MIPI Alliance adds physical layer specifications for mobile applications
The MIPI Alliance, an international organization that develops interface specifications for mobile and mobile-influenced industries, introduced its new MIPI C-PHY specification, a physical layer interface for camera and display applications. The specification expands the MIPI Alliance’s family of physical layer specifications, broadening the variety of interface choices available to manufacturers and opening up new opportunities for companies to differentiate their product designs based on business-specific strategies or technology requirements.
“We are very pleased to add MIPI C-PHY to our widely adopted family of physical layer technologies,” says Joel Huloux, chairman of the board of MIPI Alliance. “The MIPI Alliance is all about helping companies interconnect components to create successful mobile designs and as an organization we provide a selection of physical layer technologies to support a full range of application requirements. Companies developing new products can now select from MIPI C-PHY as well as our newly updated MIPI D-PHY specification and MIPI M-PHY specification and apply the specifications to best meet their needs.”
MIPI C-PHY, released as v1.0, is designed to connect camera and display modules to an application processor. The interface allows system designers to easily scale the existing MIPI Alliance Camera Serial Interface (CSI-2) and Display Interface (MIPI DSI) ecosystems to support higher resolution image sensors and displays while at the same time keeping power consumption low. It also supports soft configurability of lanes within a link to optimize bandwidth and minimize pin count. MIPI C-PHY can be implemented with MIPI D-PHY on the same device pins, which allows connections to the companion device with either PHY technology.

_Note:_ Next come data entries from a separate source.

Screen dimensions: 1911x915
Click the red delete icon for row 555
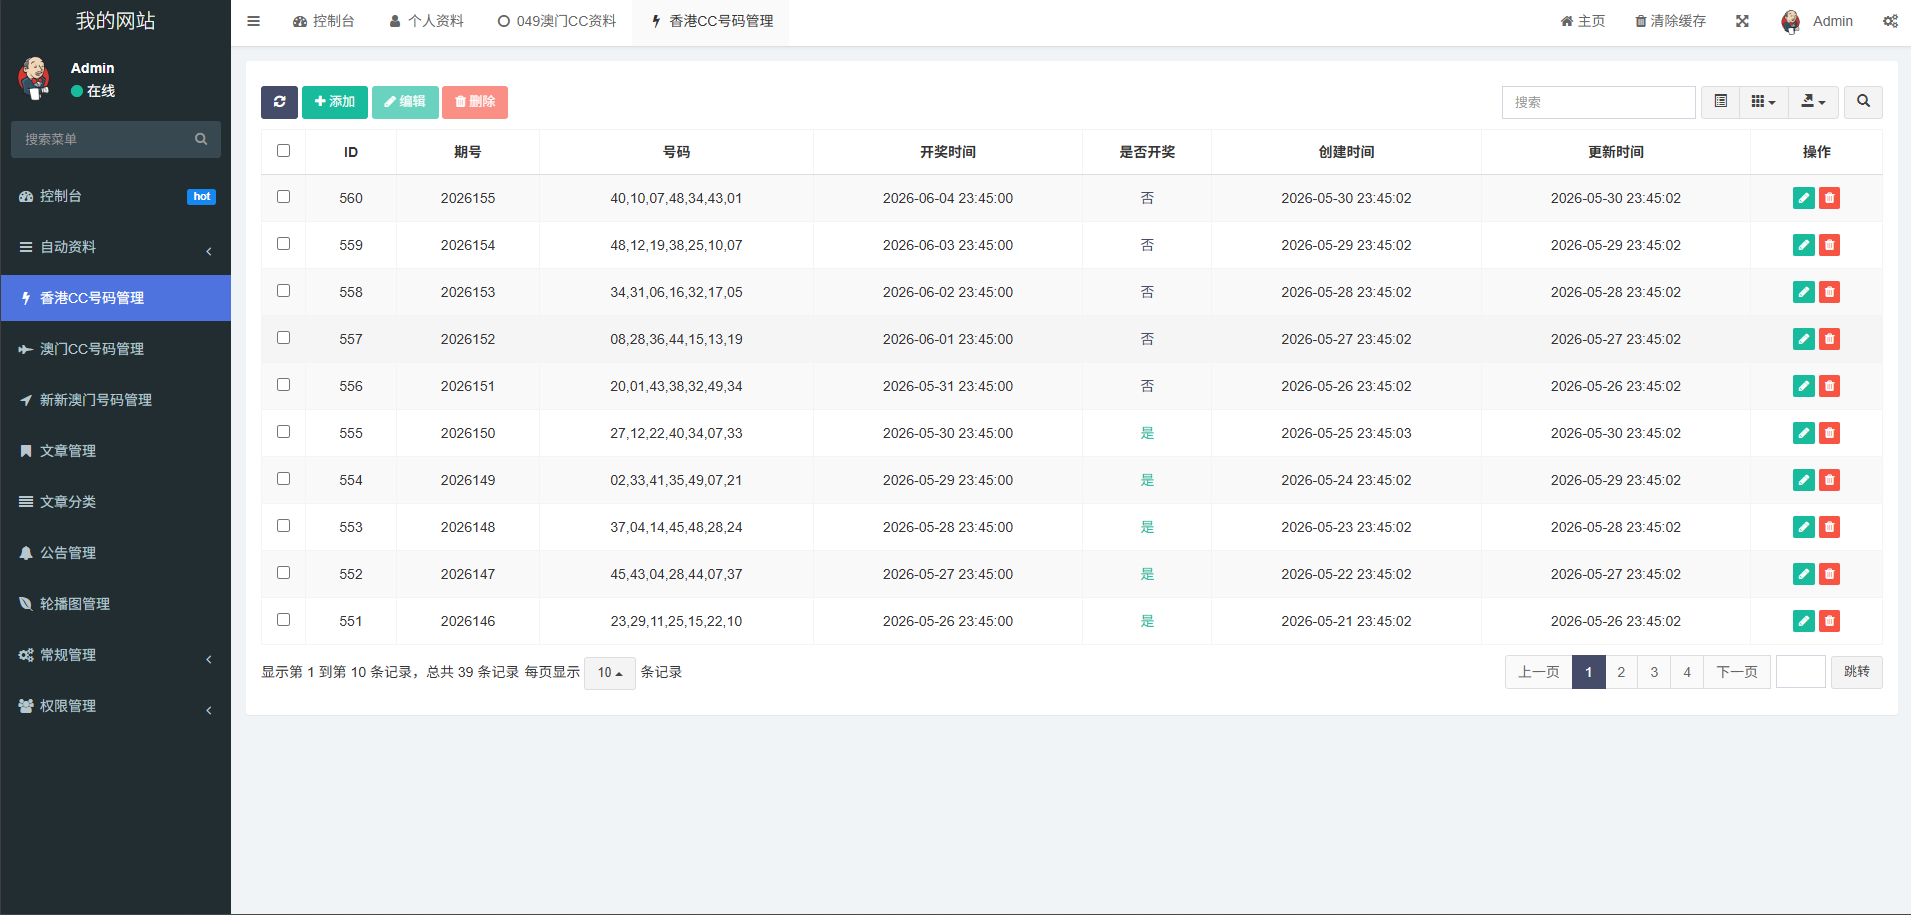pos(1829,433)
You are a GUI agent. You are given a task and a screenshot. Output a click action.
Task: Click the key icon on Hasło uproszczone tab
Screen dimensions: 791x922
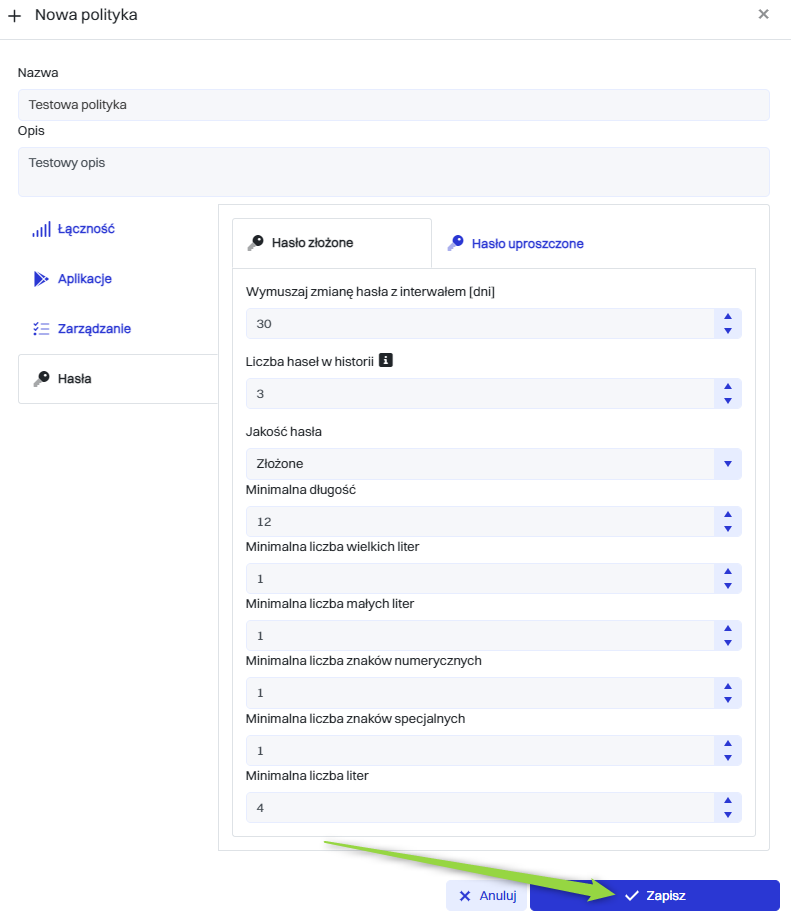456,243
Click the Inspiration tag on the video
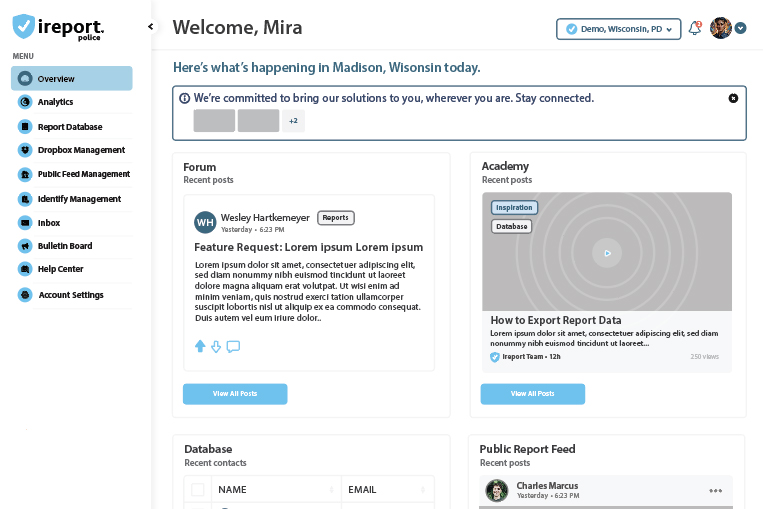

“The MIPI C-PHY specification was developed to reduce the interface signaling rate to enable a wide range of high-performance and cost-optimized applications, such as very low-cost, low-resolution image sensors; sensors offering up to 60 megapixels; and even 4K display panels,” said Rick Wietfeldt, chair of the MIPI Alliance Technical Steering Group.
MIPI C-PHY accomplishes this by departing from the conventional differential signaling technique on two-wire lanes and introducing 3-phase symbol encoding of about 2.28 bits per symbol to transmit data symbols on 3-wire lanes, or “trios” where each trio includes an embedded clock. Three trios operating at the MIPI C-PHY v1.0 rate of 2.5 Gsym/s achieve a peak bandwidth of 2.5 Gsym/s times 2.28 bits/symbol, or about 17.1 Gbps over a 9-wire interface that can be shared, if desired, with the MIPI D-PHY interface.
The MIPI Alliance is also pleased to announce the continued development, support and forward progress of its PHY family with updates to the MIPI D-PHY and MIPI M-PHY physical layer technologies. The updated MIPI D-PHY specification, v1.2, introduces lane-based data skew control in the receiver to achieve a peak transmission rate of 2.5 Gbps/lane or 10 Gbps over 4 lanes, compared to the v1.1 peak transmission rate of 1.5 Gbps/lane or 6 Gbps over 4 lanes. The MIPI M-PHY v3.1 specification introduces transmitter equalization to improve support for challenging channels while maintaining the peak transmission rate of 5.8 Gbps/lane or 23.2 Gbps over 4 lanes, which was achieved in its v3.0 specification.
“The MIPI Alliance’s three physical layers, combined with MIPI Alliance application protocols, address the evolving interface needs of the entire mobile device. Fundamentally, MIPI Alliance interfaces enable manufacturers to simplify the design process, reduce costs, create economies of scale and shorten time-to-market,” said Ken Drottar, chair of the MIPI Alliance PHY Working Group.